§ **Task description**: Take the lines below beginning at the line that has "Polimerna glina (75, 2500)" and stopping after the line that has "Prezime (50, 2270)", and print them exactly as they are, with no other lines.

§ **Exercise input**:
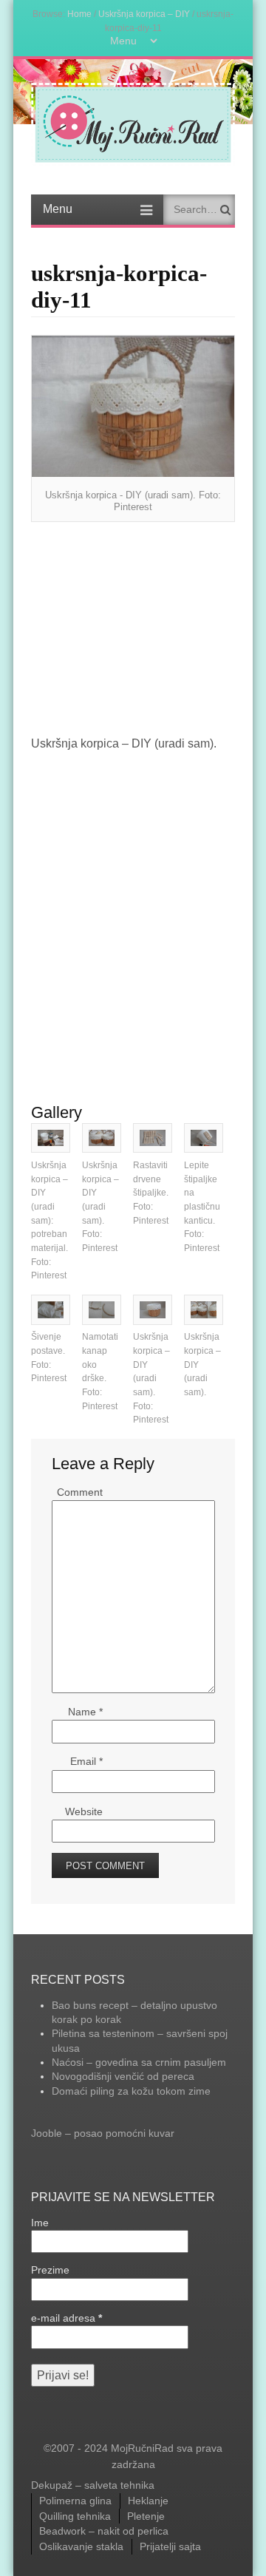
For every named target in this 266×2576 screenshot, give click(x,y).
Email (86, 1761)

---

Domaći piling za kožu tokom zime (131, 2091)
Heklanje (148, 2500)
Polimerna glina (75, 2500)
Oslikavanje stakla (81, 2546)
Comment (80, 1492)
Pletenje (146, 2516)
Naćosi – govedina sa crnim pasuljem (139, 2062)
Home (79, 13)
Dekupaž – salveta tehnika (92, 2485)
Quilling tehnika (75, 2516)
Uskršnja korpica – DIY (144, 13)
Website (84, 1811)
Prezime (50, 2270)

§ **Response to the task**:
Polimerna glina (75, 2500)
Oslikavanje stakla (81, 2546)
Comment (80, 1492)
Pletenje (146, 2516)
Naćosi – govedina sa crnim pasuljem (139, 2062)
Home (79, 13)
Dekupaž – salveta tehnika (92, 2485)
Quilling tehnika (75, 2516)
Uskršnja korpica – DIY (144, 13)
Website (84, 1811)
Prezime (50, 2270)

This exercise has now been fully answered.